Darauf überlegten die Schweden: »Wenn die noch soviel Nahrung übrig haben, dass sie uns damit beschießen können, müssten wir die Belagerung noch Wochen weiterführen, dass würde uns zu viel Zeit kosten!« Und zogen von Berus ab.

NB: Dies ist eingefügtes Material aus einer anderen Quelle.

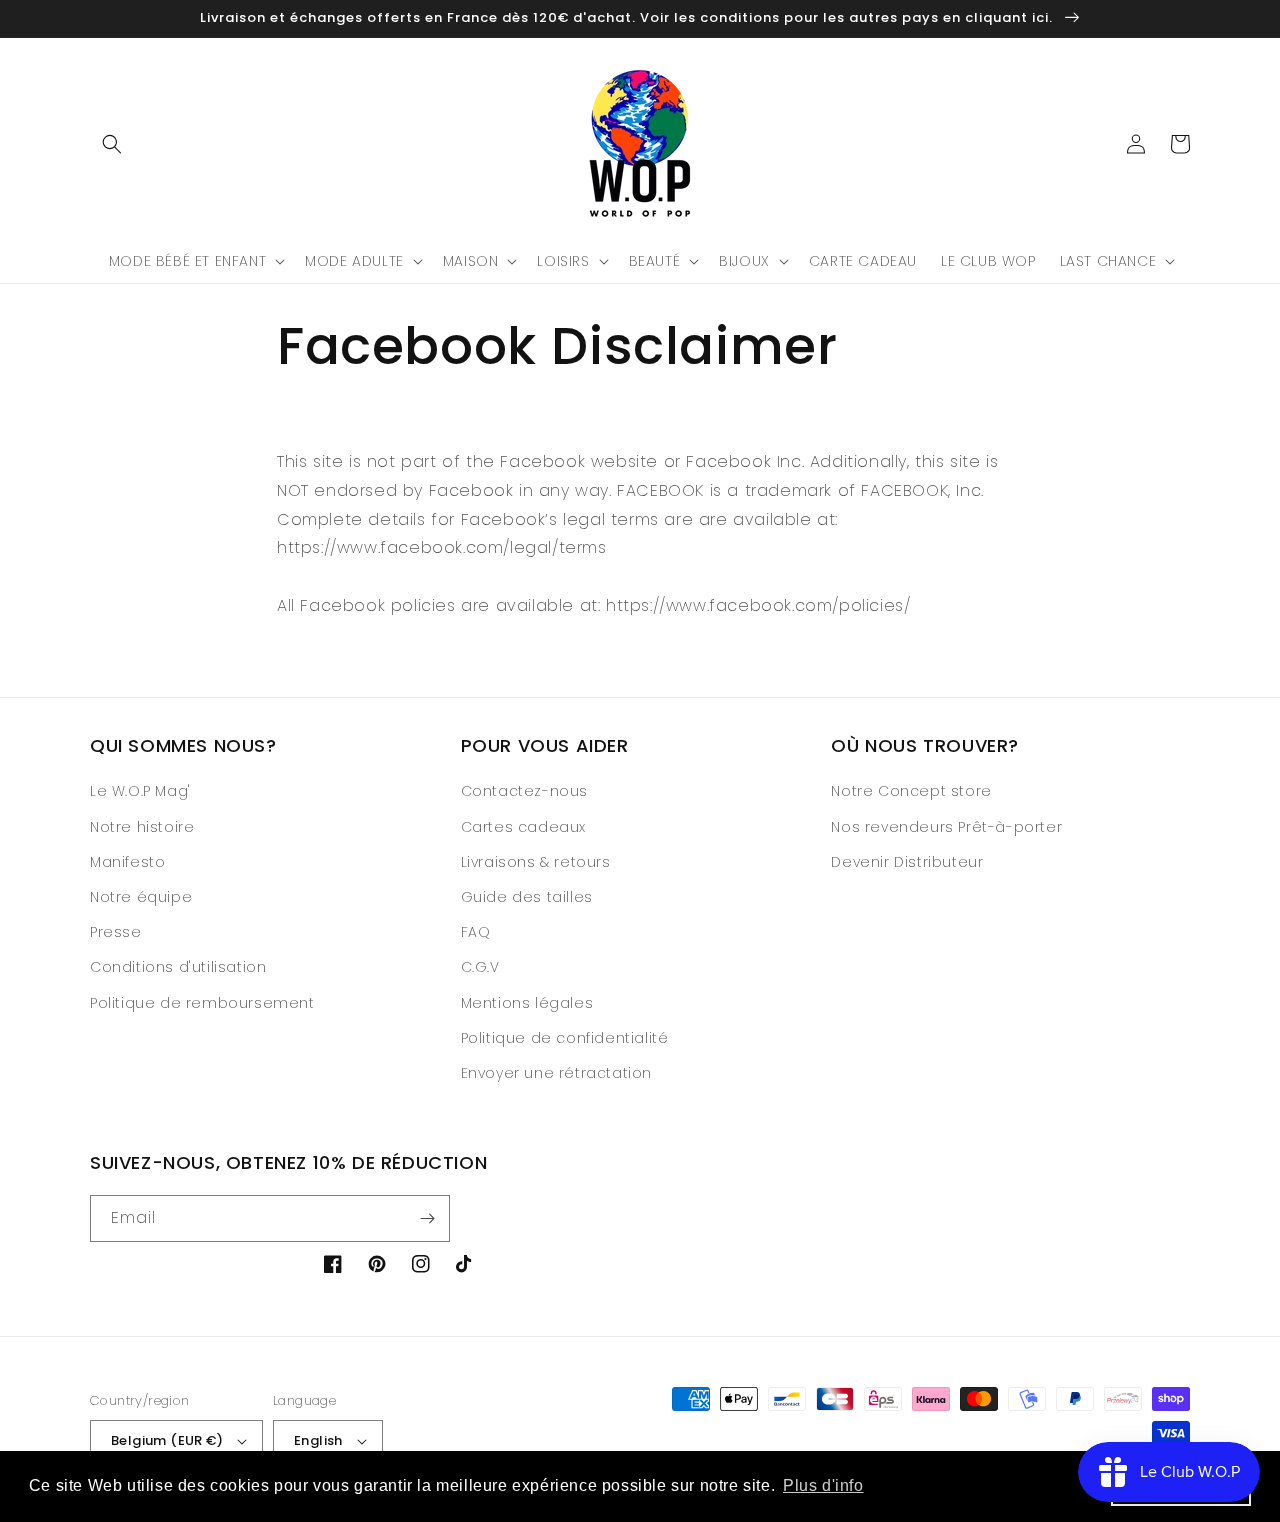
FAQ (476, 932)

In Erinnerung daran sollten Landsknechte auf die Kalksteine gemalt werden, die dem Ort den Rücken zukehren.
3.
Die Verlangsamung des Verkehrs:
Damit die Steine gut sichtbar sind, sollen sie eine Höhe von ca. 2 Metern haben und etwa 2 Meter vom Wegerand entfernt in einer Reihe aufgestellt sein.
4.
Die Bemalung der Steine:
Auf die Steine werden abziehende Landsknechte gemalt, die dem Ort den Rücken zuwenden.
Der Letzte dreht sich noch einmal um und schaut zum Ort zurück. Die Art der Bemalung soll an den Holzstich, die damals allgemein gebräuchliche Methode der Vervielfältigung, erinnern.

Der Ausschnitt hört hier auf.